Table 1-8 Reset DLDP state

Operation

Command

Description

Enter system view

system-view

Reset the DLDP state of the system

dldp reset

Optional

Enter Ethernet port view

interface interface-type interface-number

Reset the DLDP state of a port

dldp reset

Optional

 

  Caution:

The dldp reset command only applies to the ports in the DLDP down state.

 

1.3  DLDP Configuration Example

I.  Network requirements

As shown in Figure 1-3,

l           Switch A and Switch B are connected through two pairs of fibers. Both of them support DLDP.

l           Suppose the fibers between Switch A and Switch B are connected inversely. DLDP disconnects a unidirectional link after detecting it.

l           When the network administrator connects the fiber correctly, the port shut down by DLDP is restored.

II. Network diagram

Figure 1-3  Fiber cross-connection

III. Configuration procedure

1)         Configure Switch A

# Configure the ports to work in mandatory full duplex mode at a rate of 1000 Mbps.

<SwitchA> system-view

[SwitchA] interface gigabitethernet 2/1/3

[SwitchA-GigabitEthernet2/1/3] duplex full

[SwitchA-GigabitEthernet2/1/3] speed 1000

[SwitchA-GigabitEthernet2/1/3] quit

[SwitchA] interface gigabitethernet 2/1/4

[SwitchA-GigabitEthernet2/1/4] duplex full

[SwitchA-GigabitEthernet2/1/4] speed 1000

[SwitchA-GigabitEthernet2/1/4] quit

# Enable DLDP globally

[SwitchA] dldp enable

# Set the interval between sending DLDP packets to 15 seconds.

[SwitchA] dldp interval 15

 # Configure DLDP to work in enhanced mode

[SwitchA] dldp work-mode enhance

 # Set the DLDP handling mode for unidirectional links to auto.

[SwitchA] dldp unidirectional-shutdown auto

# Display the DLDP state

[SwitchA] display dldp 1

 

&  Note:

When two switches are connected through fibers in a crossed way, two or three ports may be in the disable state, and the rest in the inactive state.

When a fiber is connected to a device correctly on one end with the other end connected to no device:

l      If the device operates in the normal DLDP mode, the end that receives optical signals is in the advertisement state; the other end is in the inactive state.
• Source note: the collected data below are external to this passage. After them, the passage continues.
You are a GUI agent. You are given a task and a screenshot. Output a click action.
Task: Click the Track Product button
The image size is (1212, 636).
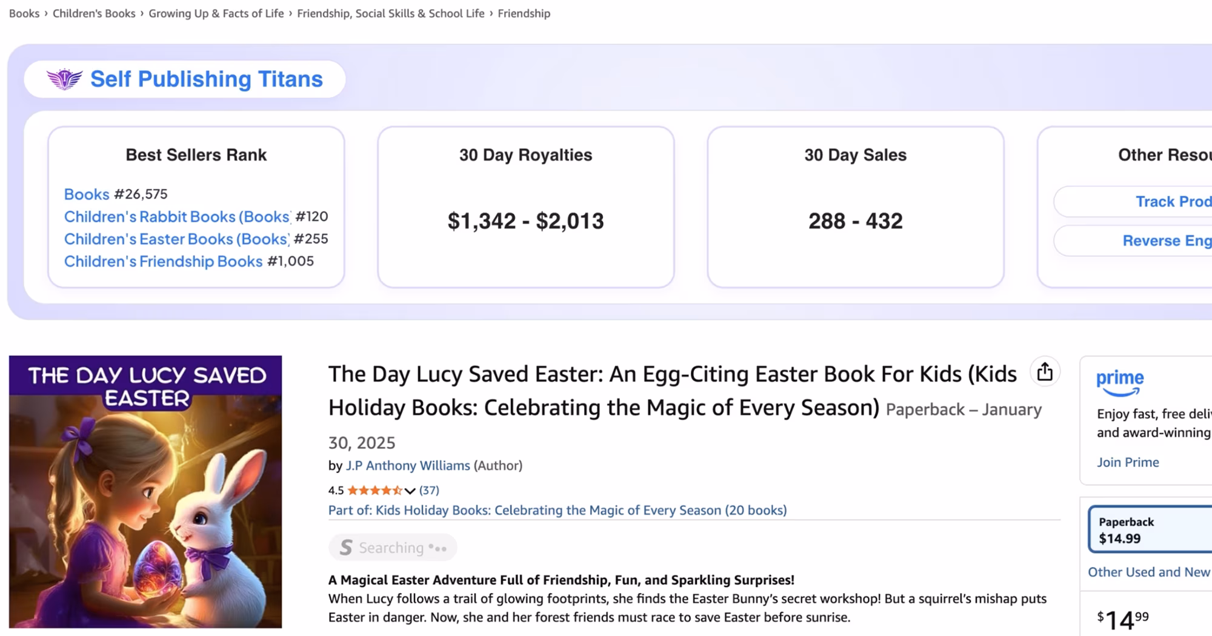[x=1173, y=202]
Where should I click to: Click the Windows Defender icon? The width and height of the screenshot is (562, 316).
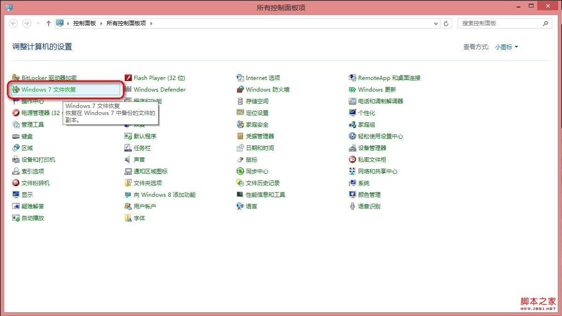coord(128,90)
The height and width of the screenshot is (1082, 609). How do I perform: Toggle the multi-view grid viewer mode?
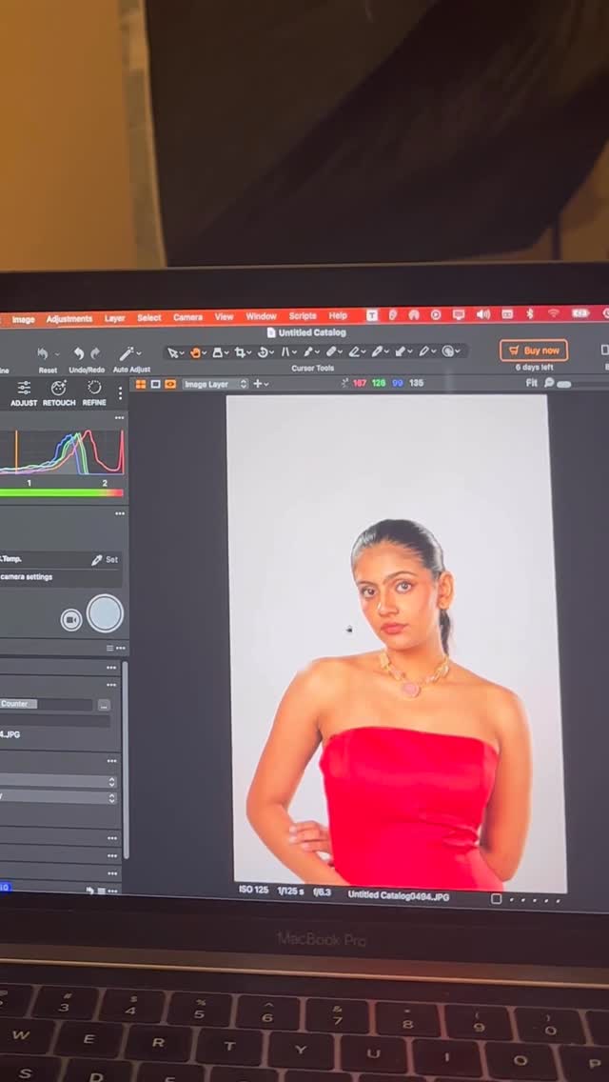coord(141,384)
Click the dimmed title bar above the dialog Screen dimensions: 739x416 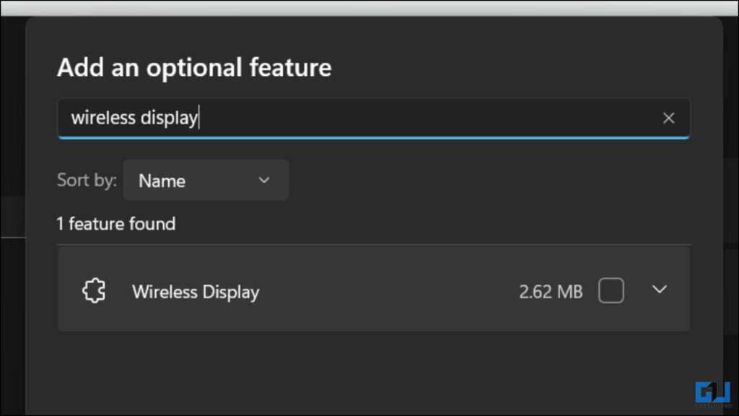pos(370,6)
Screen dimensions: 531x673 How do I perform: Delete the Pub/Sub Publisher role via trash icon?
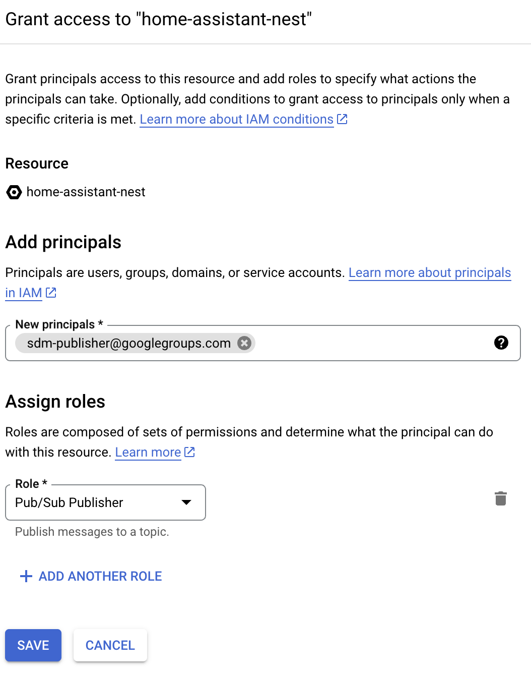click(x=501, y=498)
l      If the device operates in the enhance DLDP mode, the end that receives optical signals is in the disable state; the other end is in the inactive state.

 

# Restore the ports taken down by DLDP

[SwitchA] dldp reset

2)          Configure Switch B

 The configuration of Switch B is the same to that of Switch A.

 

&  Note:

l      In order for DLDP to detect fiber disconnection in one direction, you must configure the port to work in mandatory full duplex mode at a mandatory rate.

l      When the port works in non-mandatory full duplex mode at a non-mandatory rate, even if DLDP is enabled, it does not take effect when the fiber in one direction is disconnected. In that case, the port is down.